Miguel Núñez • 7 marzo, 2017
El cristiano tiene una responsabilidad ante las injusticias del mundo, y la Biblia lo respalda. Desde Génesis hasta los profetas, Dios ha manifestado una profunda preocupación por la justicia. El profeta Amós, considerado por muchos como el profeta de la justicia social, dedicó su ministerio a denunciar las injusticias del pueblo de Israel como parte del llamado de Dios al arrepentimiento. Esto significa que el creyente no puede permanecer indiferente ante el sufrimiento y la opresión que lo rodean.
Sin embargo, la manera en que el cristiano se involucra importa tanto como el hecho de involucrarse. El pastor Núñez señala que la participación debe darse a través de canales legales y pacíficos. El ejemplo de William Wilberforce es elocuente: durante más de veinticinco años luchó ante el Congreso inglés por la abolición de la esclavitud, y lo logró sin recurrir a la violencia.
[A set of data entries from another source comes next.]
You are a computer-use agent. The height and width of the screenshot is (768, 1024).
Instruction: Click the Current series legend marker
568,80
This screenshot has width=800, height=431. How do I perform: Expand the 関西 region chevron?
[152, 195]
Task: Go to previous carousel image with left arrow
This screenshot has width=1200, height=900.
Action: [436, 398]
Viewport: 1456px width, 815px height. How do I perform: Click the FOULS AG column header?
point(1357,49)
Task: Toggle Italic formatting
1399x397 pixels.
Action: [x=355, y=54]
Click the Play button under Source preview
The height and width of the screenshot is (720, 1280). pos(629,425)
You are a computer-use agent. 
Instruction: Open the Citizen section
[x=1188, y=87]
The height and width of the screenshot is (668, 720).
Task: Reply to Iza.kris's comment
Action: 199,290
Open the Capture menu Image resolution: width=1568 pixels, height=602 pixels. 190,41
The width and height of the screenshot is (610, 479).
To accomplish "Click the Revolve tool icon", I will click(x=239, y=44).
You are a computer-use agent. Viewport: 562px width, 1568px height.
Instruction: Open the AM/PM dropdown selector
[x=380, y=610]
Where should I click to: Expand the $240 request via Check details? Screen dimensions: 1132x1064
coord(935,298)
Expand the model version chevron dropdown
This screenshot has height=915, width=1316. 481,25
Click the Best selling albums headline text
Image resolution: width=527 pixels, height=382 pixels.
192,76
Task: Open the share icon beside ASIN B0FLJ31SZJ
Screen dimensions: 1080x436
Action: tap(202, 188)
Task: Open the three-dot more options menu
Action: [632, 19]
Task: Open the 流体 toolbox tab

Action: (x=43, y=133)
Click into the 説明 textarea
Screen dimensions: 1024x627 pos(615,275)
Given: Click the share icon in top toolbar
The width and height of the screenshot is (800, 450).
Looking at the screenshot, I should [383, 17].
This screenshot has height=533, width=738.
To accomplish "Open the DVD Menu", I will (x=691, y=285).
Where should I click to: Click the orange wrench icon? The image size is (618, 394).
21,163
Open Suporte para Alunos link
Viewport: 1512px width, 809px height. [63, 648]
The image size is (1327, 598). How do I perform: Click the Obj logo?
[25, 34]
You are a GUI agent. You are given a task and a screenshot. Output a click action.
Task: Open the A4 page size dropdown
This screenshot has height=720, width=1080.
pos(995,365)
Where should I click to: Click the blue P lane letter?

En contraste, acciones como quemar clínicas de abortos, aunque provengan de personas que se llaman cristianas, son completamente incompatibles con el camino que el evangelio traza.
Hay además una distinción que no puede pasarse por alto: la diferencia entre el cristiano como individuo y la iglesia como institución. Los creyentes pueden y deben involucrarse en causas justas, incluyendo marchas y protestas legítimas. Pero cuando la iglesia como institución abandona la proclamación del evangelio para abrazar las luchas sociales como su causa principal, la historia muestra que termina perdiendo precisamente aquello que la hace única: el mensaje de salvación que transforma corazones, voluntades y, a través de ellos, naciones enteras.